Review of national and international standards for categorizing of critical information infrastructure objects

Ensuring the security of critical information infrastructure facilities is an actual developing area of information security both at the national and global level. Categorization of critical infrastructure objects is an integral part of the common and holistic security process. With a dynamically changing threats level, the process of determining the category of an object is still not optimal enough. Based on the existing requirements both of Russian and International standards, the assessment of critical infrastructure facilities not always be carried out promptly and correctly, in addition, numerical estimates are not formed, the objectivity of the assessment and subsequent reassessment by independent experts is not ensured.
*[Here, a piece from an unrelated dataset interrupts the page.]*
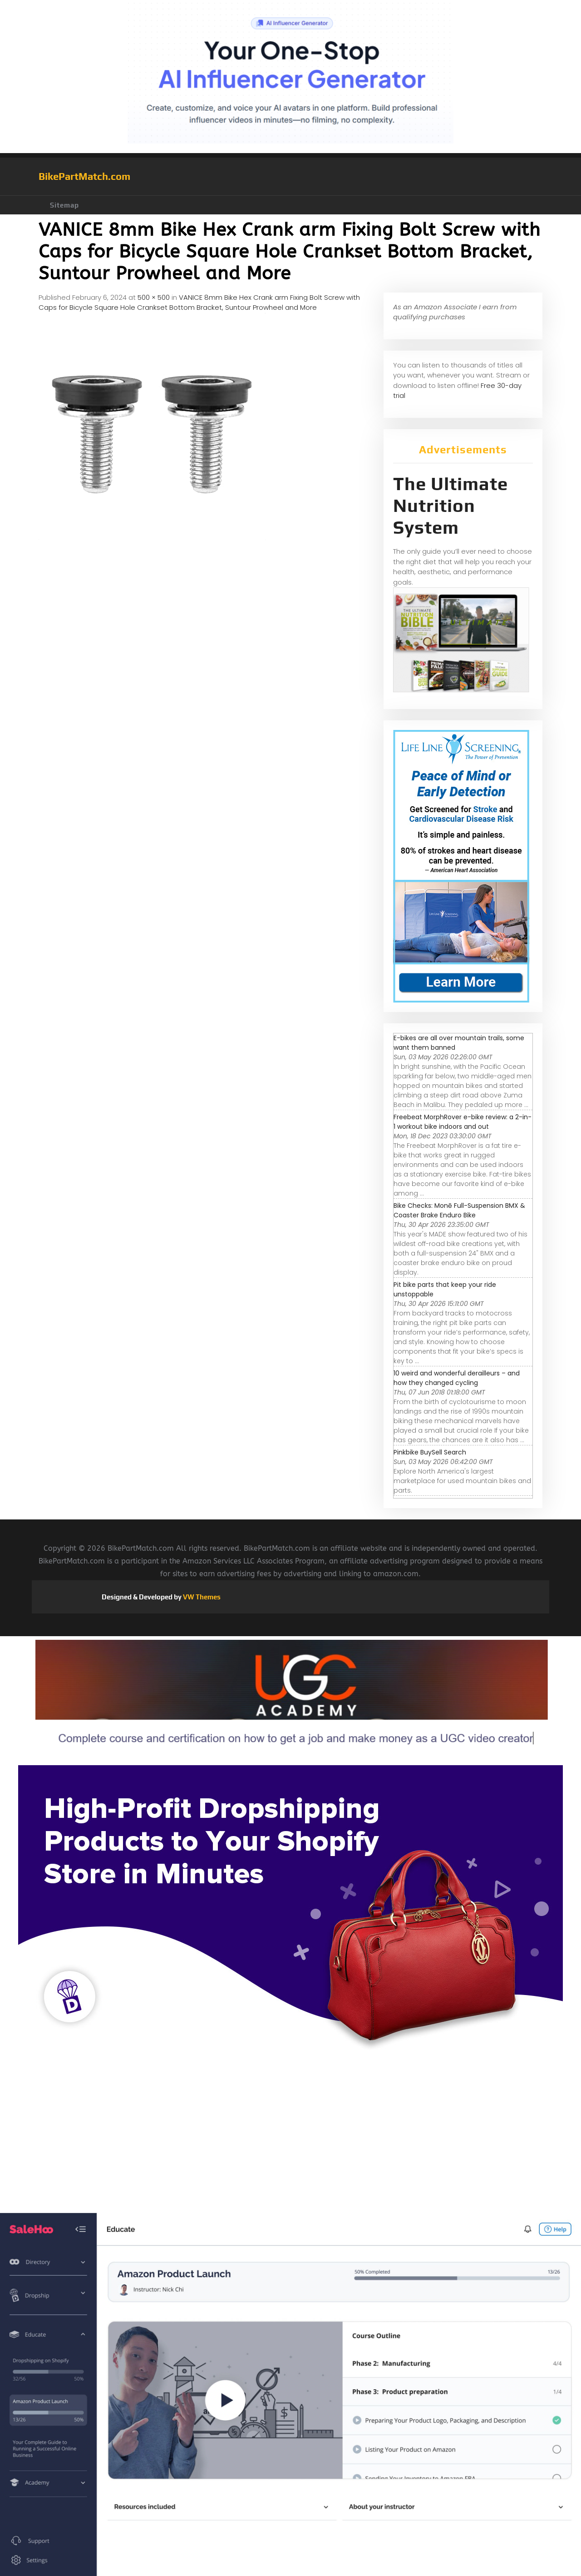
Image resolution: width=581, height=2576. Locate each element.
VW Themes (201, 1597)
This article presents an analysis of the current requirements in the field of categorization of critical infrastructure objects used in the Russian Federation. A comparative analysis of the national regulatory legal acts of the Russian Federation and the system of International standards in the field of IT-security is presented. Regulation of categorization processes of critical infrastructure objects is considered. The necessity of forming numerical values of significance criteria for the correct determination and subsequent independent evaluation (reassessment) of the category of critical infrastructure objects is substantiated. Recommendations for improving the process of categorizing critical infrastructure objects and the formation of numerical estimates are presented. The implementation of the recommendations made will improve the accuracy, objectivity and reliability of the process of creating modern information security systems.